During World War II, the museum got three direct hits from bombs. Most of the collection had already been moved to mines that served as bunkers; however, the building was completely destroyed along with many objects too large to move. Several objects disappeared from their bunkers during the US occupation, including a collection of gold coins that had been kept in the salt mines of Hallein. A new building was opened as a provisory museum in 1967. A debate about the final and most worthy location for the headquarters of the Salzburg Museum lasted for decades. Side-branches of the Salzburg Museum were opened during this time: The Domgrabungsmuseum in 1974, the Spielzeugmuseum (Toy Museum) in 1978, and a newly developed Festungsmuseum (Fortress Museum) in 2000. By 1997, promoted by Landeshauptmann Franz Schausberger, local politicians had finally agreed on the Neue Residenz as a new venue for the Salzburg Museum.

===21st century===
The museum reopened in the Neue Residenz in 2005. In 2009, the museum received the European Museum of the Year Award.
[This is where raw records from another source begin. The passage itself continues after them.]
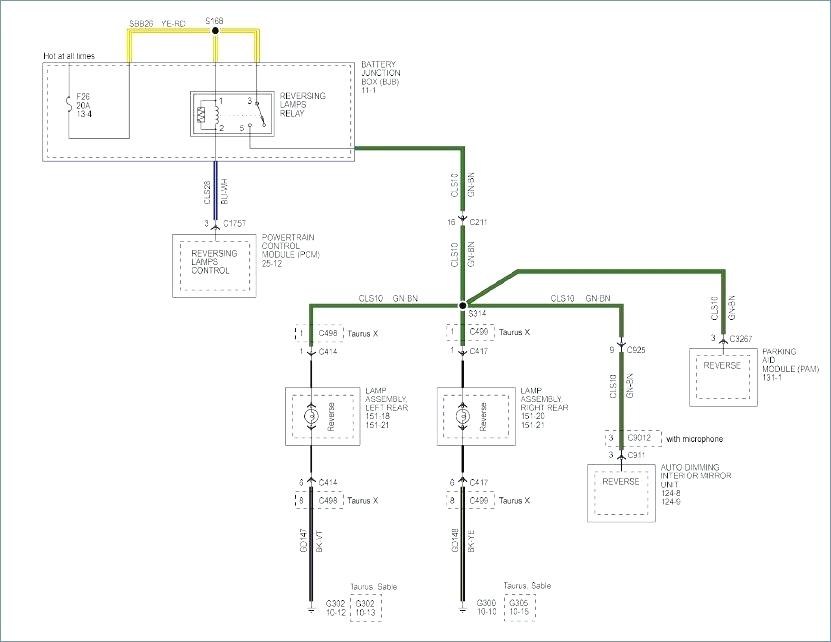
Task: Click the G300 ground symbol
Action: point(463,611)
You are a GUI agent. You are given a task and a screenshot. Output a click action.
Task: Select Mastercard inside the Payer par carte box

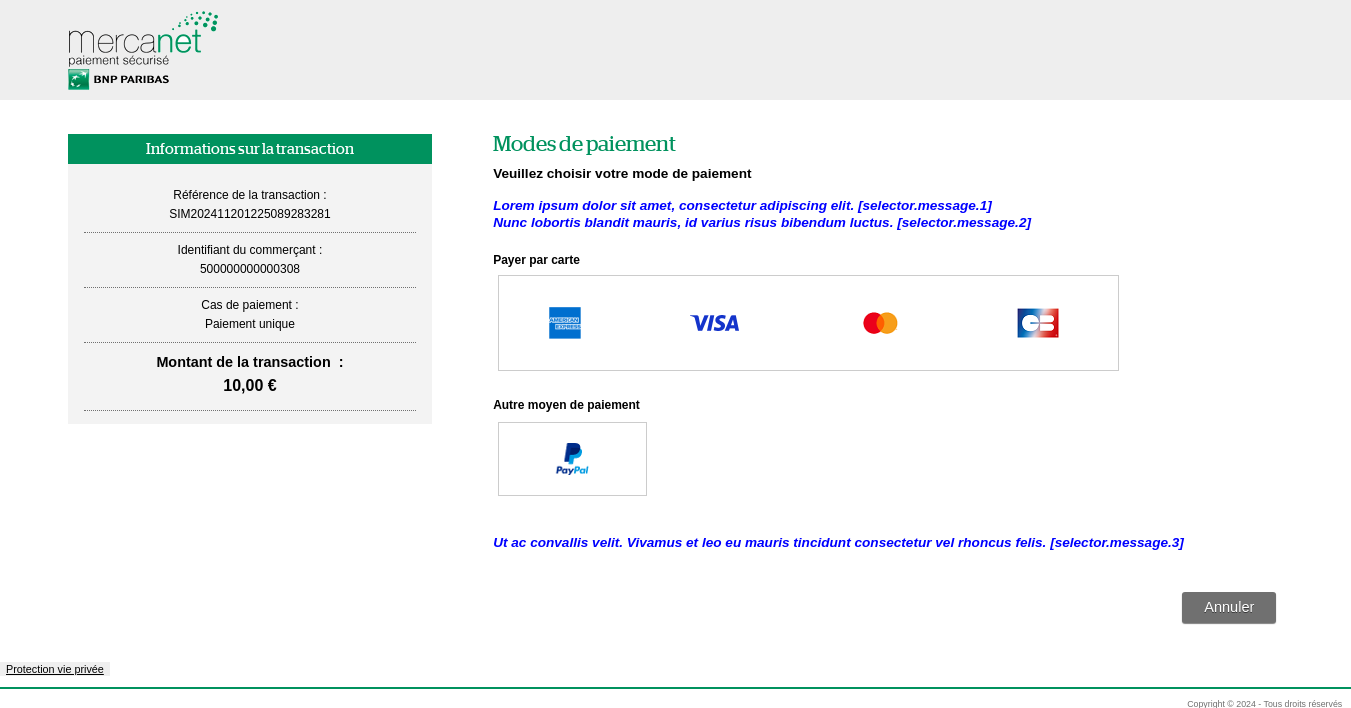[x=880, y=323]
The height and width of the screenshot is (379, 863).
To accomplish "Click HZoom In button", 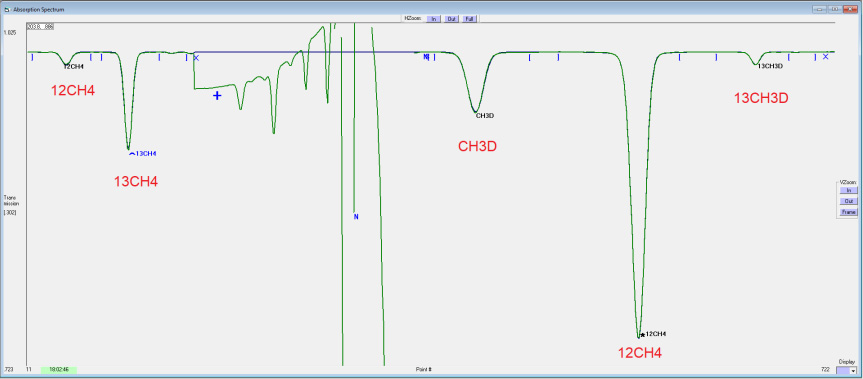I will [x=434, y=19].
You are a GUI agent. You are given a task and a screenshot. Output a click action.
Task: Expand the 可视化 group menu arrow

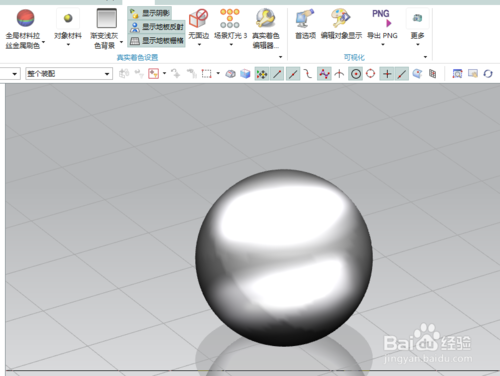[425, 57]
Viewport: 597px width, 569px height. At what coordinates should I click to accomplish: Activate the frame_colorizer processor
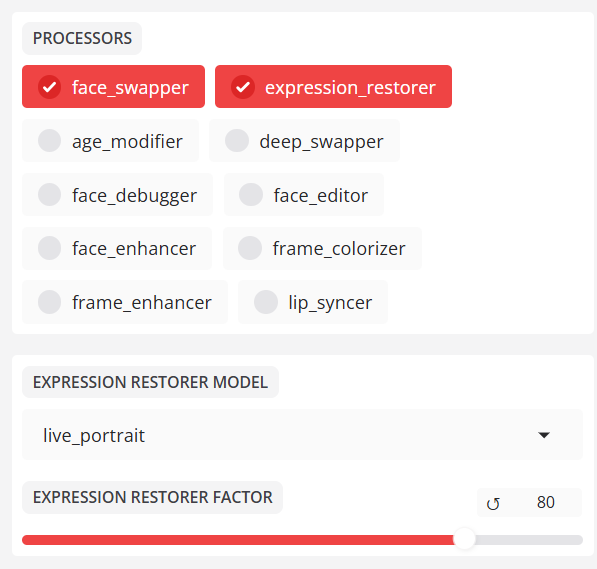322,248
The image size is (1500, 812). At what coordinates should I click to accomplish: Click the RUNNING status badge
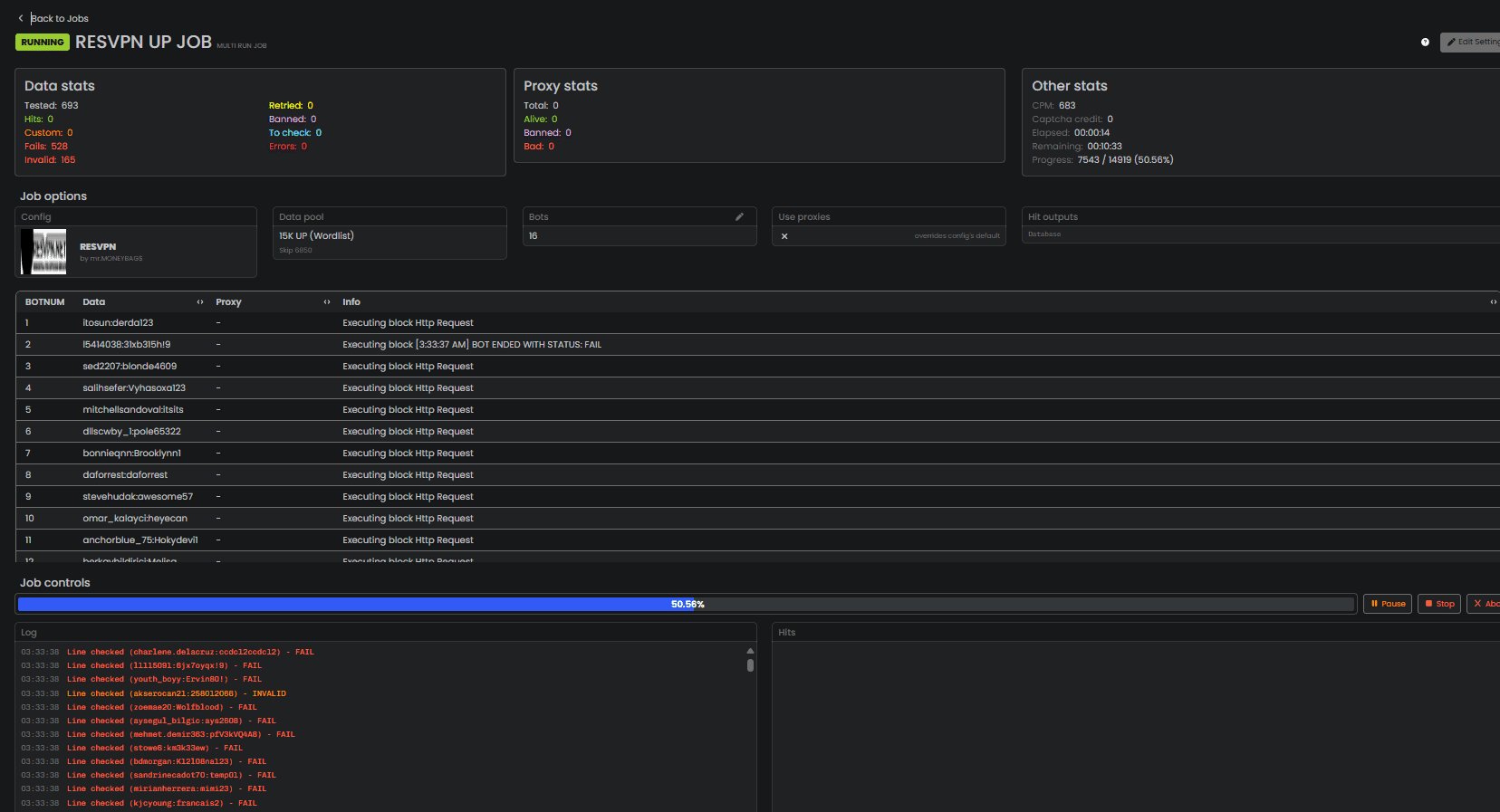pyautogui.click(x=43, y=43)
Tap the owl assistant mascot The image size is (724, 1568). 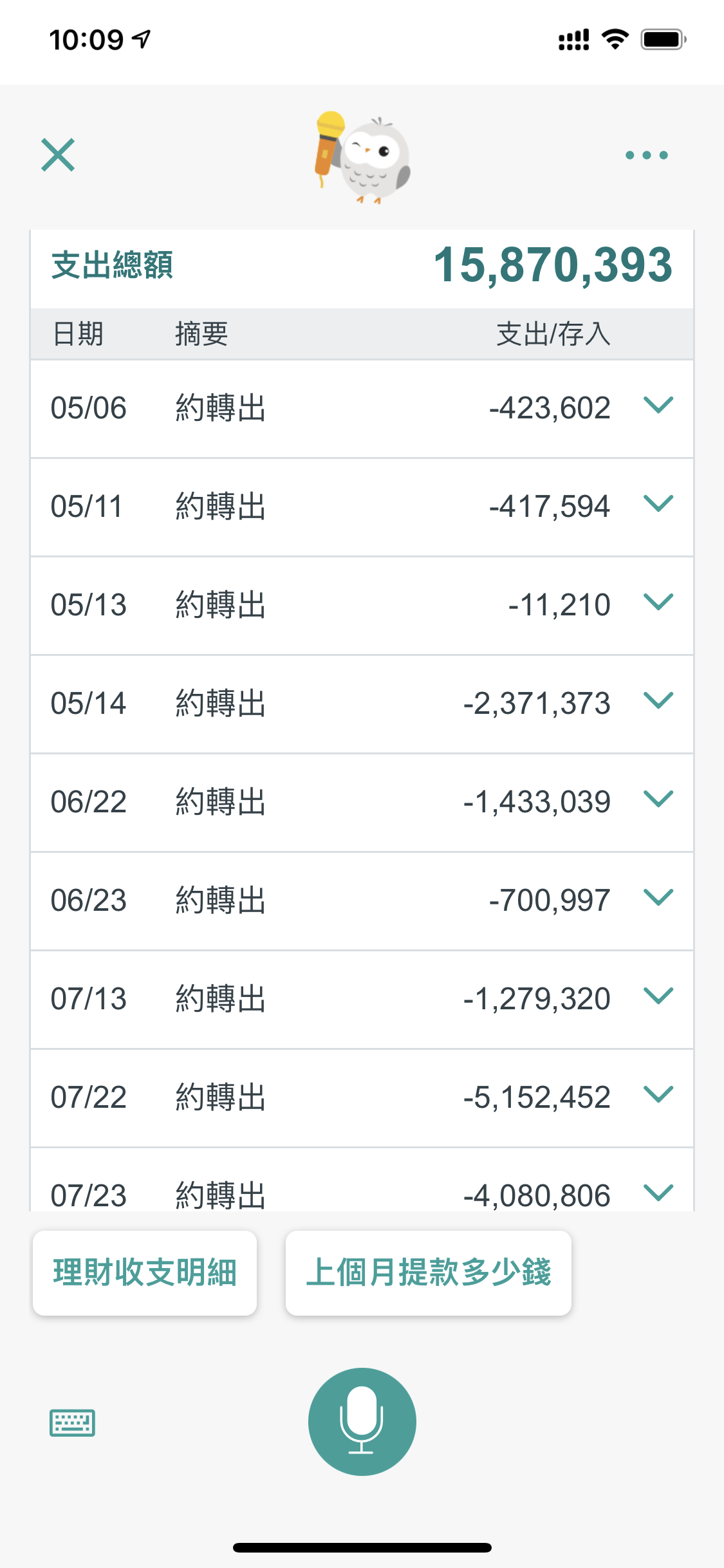(364, 158)
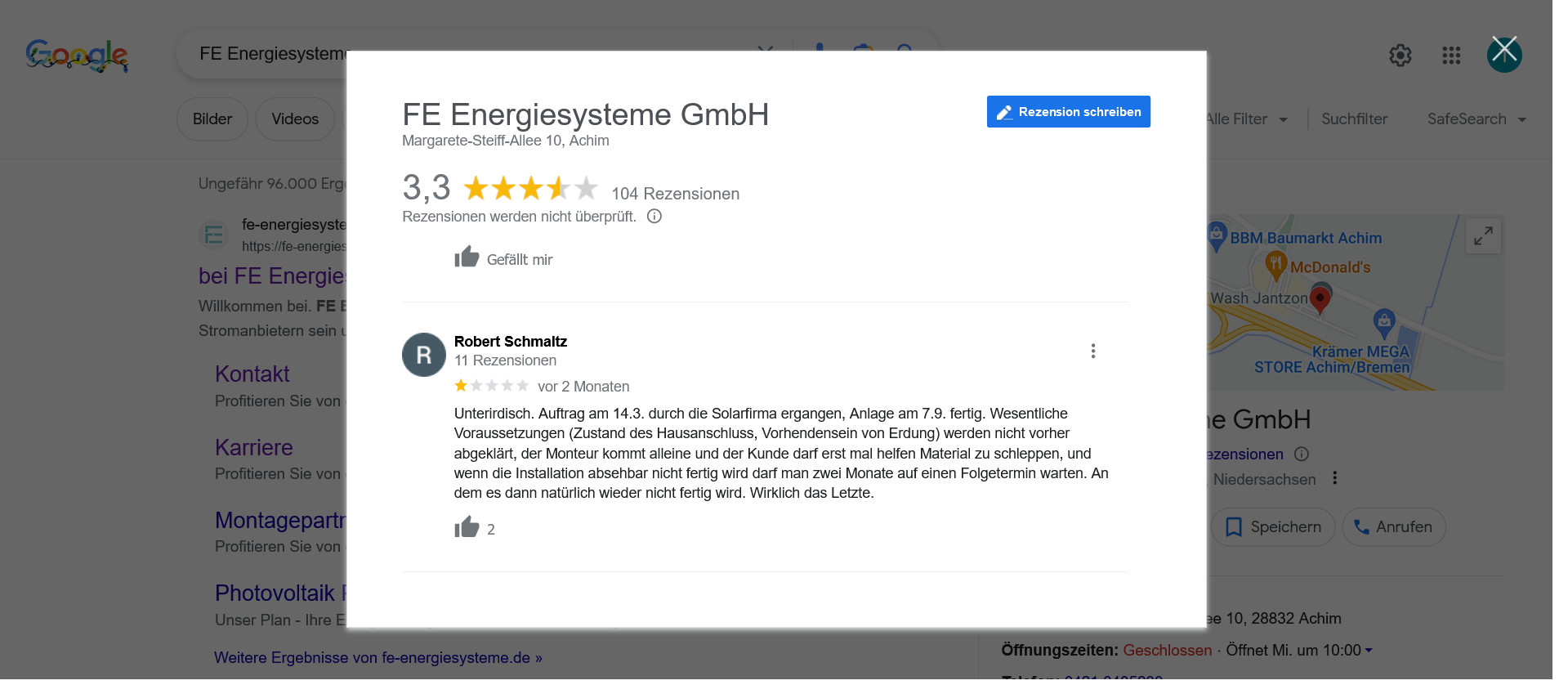Image resolution: width=1568 pixels, height=685 pixels.
Task: Open Robert Schmaltz's reviewer profile name
Action: (x=510, y=342)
The museum's main location at Neue Residenz is currently closed for renovations and expansion. The building will re-open in 2026 and also house the upcoming "Belvedere Salzburg" museum, in cooperation with Österreichische Galerie Belvedere. 2025 will also see the opening of a new building at the historic Orangery of Mirabell Palace which will be the new home of the "Sattler Panorama". Between March 2024 and 2026, while the main house is closed, Salzburg Museum holds guest performances in the form of exhibitions in various Salzburg institutions.

==Collections==
- Furniture from the Anif Palace
- Mohr arrangement (c. 1820) of Silent Night
- The earliest ever example of a bass clarinet
- Original manuscript of the Missa Salisburgensis à 53 voci
- Hohensalzburg head, 1st century Celtic marble head.